It’s the answer my body reached after being lied to so many times. There’s no way I can ignore it now.
By Shiuko Kano
Publisher: Deux/Aurora Publishing
Genre: BL/Yaoi
Rating: 18+/M/Mature
Price: $12.95
The third volume of Kiss All The Boys brings its soap-opera plot to a climax — well, to a number of climaxes, both physical and emotional. The plot so far has been rife with unrequited love and tense relationships; it’s not so much a love triangle as a love hexagon, with two men falling for Tetsuo, while Tetsuo falls for Tama, who Tetsuo’s son Haruka is in love with, and meanwhile Kippei lusts after Haruka…
The tangled relationships get a little bit more tangled before being unknotted and more or less resolved, and there’s lots of sex and hurt feelings along the way. And while it’s well-executed — funny and erotic with clear and attractive art — there’s something a bit unsatisfying about the way the story works out. For one thing, Tetsuo angsts a great deal about the feelings he has for a 15-year-old boy — a boy the same age as his son, and in fact his son’s best friend and crush object — but not only does he reconcile himself to the idea remarkably quickly, but Michiro, one of the adult men who’s in love with him, decides that it’s okay that Tetsuo had sex with a 15-year-old boy and thereby broke his son’s heart because (this is a direct quote) “if you really meant it, there’s nothing I can say.” Um… okay then! Haruka takes longer to forgive his father, and unleashes quite a bit of rage along the way, but this aspect, too, is resolved far too quickly and easily. Everything ends up being tied up in a neat little bow, and never mind the difficulties raised along the way.
There’s a balance every story like this needs to strike between the happy ending that the story’s aimed at and the complications along the way that make the happy ending feel earned; all too often the balance doesn’t quite work out, with the complications seeming contrived or trivial, artificial barriers put in place so that there would be a plot rather than arising naturally out of the characters and situation. The problem with Kiss All The Boys is that the barriers are very real and very convincing — but they melt away so conveniently and with so little struggle that the end left me feeling cheated.

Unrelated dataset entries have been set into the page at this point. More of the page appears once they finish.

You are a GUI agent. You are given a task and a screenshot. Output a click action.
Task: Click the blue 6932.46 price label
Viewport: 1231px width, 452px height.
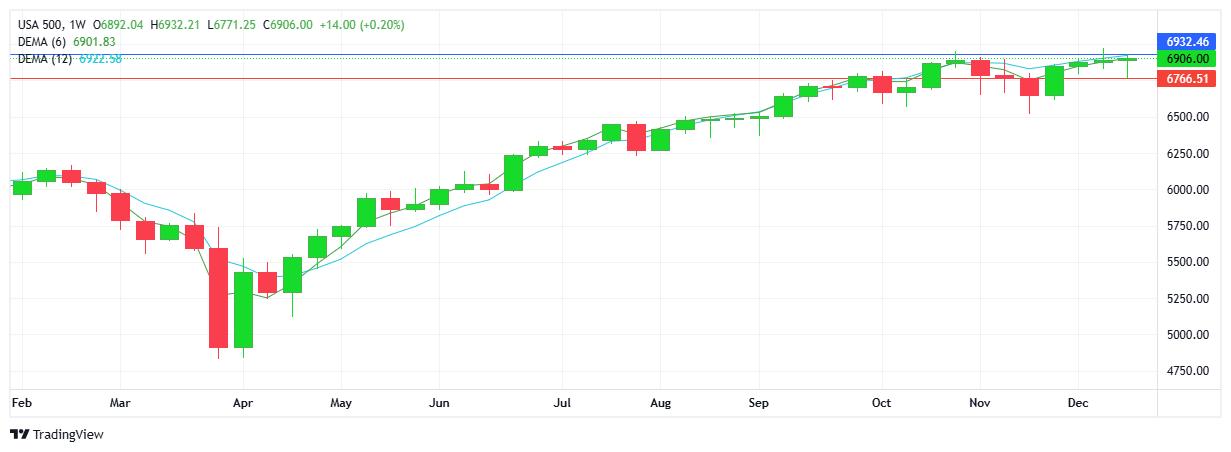click(x=1187, y=42)
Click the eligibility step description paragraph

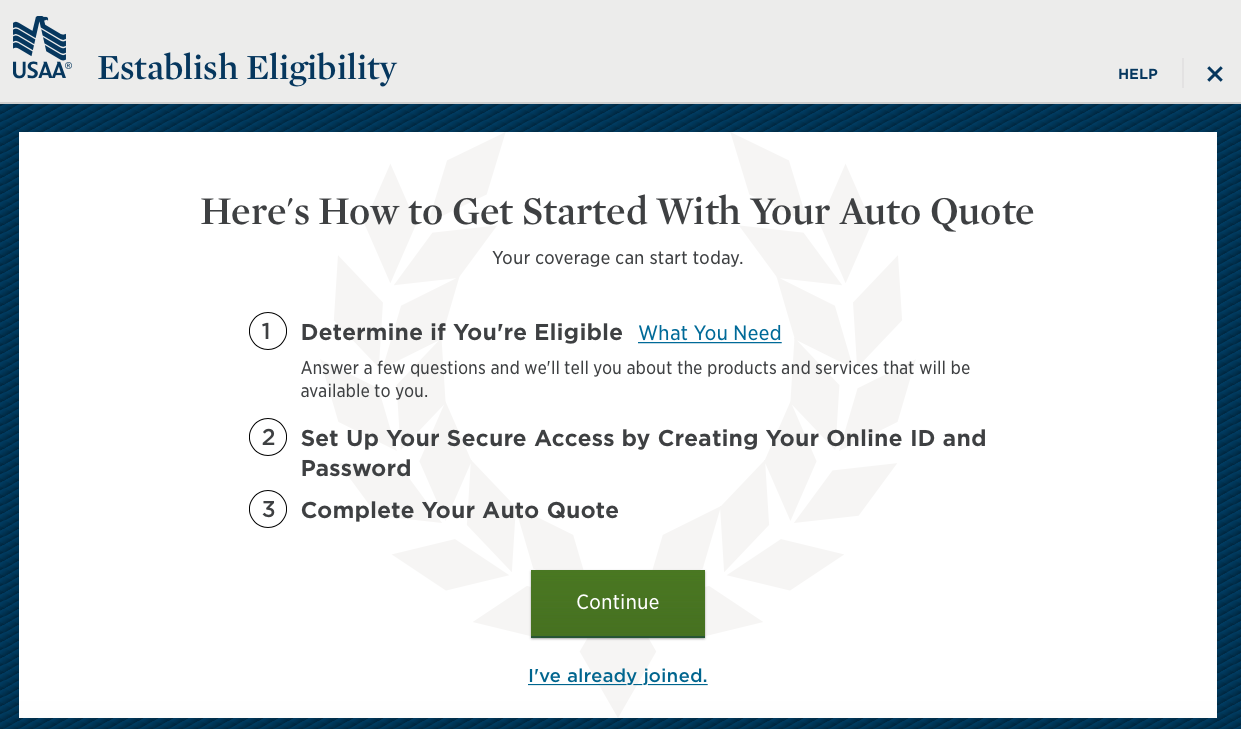click(x=635, y=379)
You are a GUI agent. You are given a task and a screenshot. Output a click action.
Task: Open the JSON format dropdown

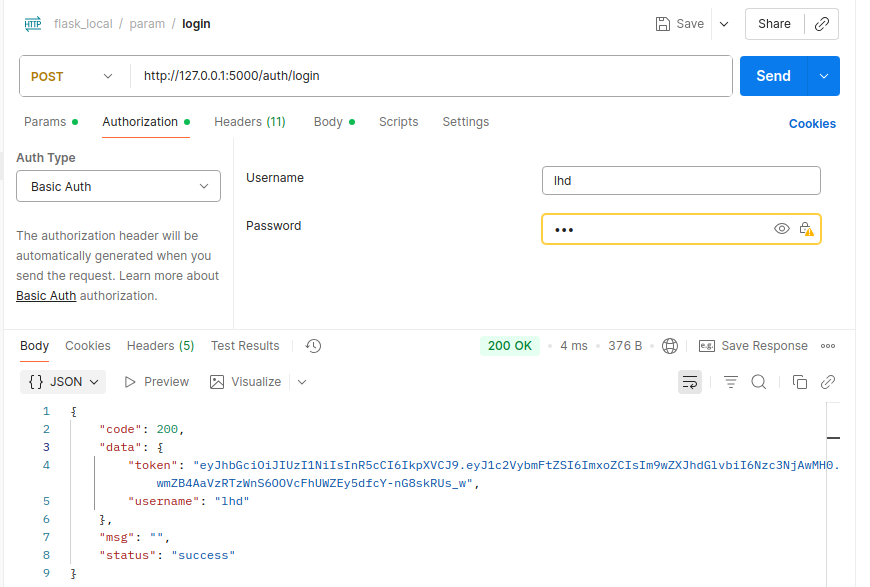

The backup story, “Summertime Accomplices”, works better: a summer romance between two students, one of whom has a dark secret. It’s drawn in a somewhat dated style and I wouldn’t be surprised to learn that it was done in the early 90s (the Japanese tankoubon publication of this volume came out in 1998). But it’s a style that’s easy on the eye, and the story builds up the characters and situation very convincingly.
I wanted to like Kiss All The Boys 3 more than I did; possibly having jumped in at the third volume made it harder for me to appreciate it, but I suspect that the resolution would appear forced and overly fast even if I’d read the first two. It’s a shame, because there’s a lot here to like, but the structure of the story just didn’t work for me.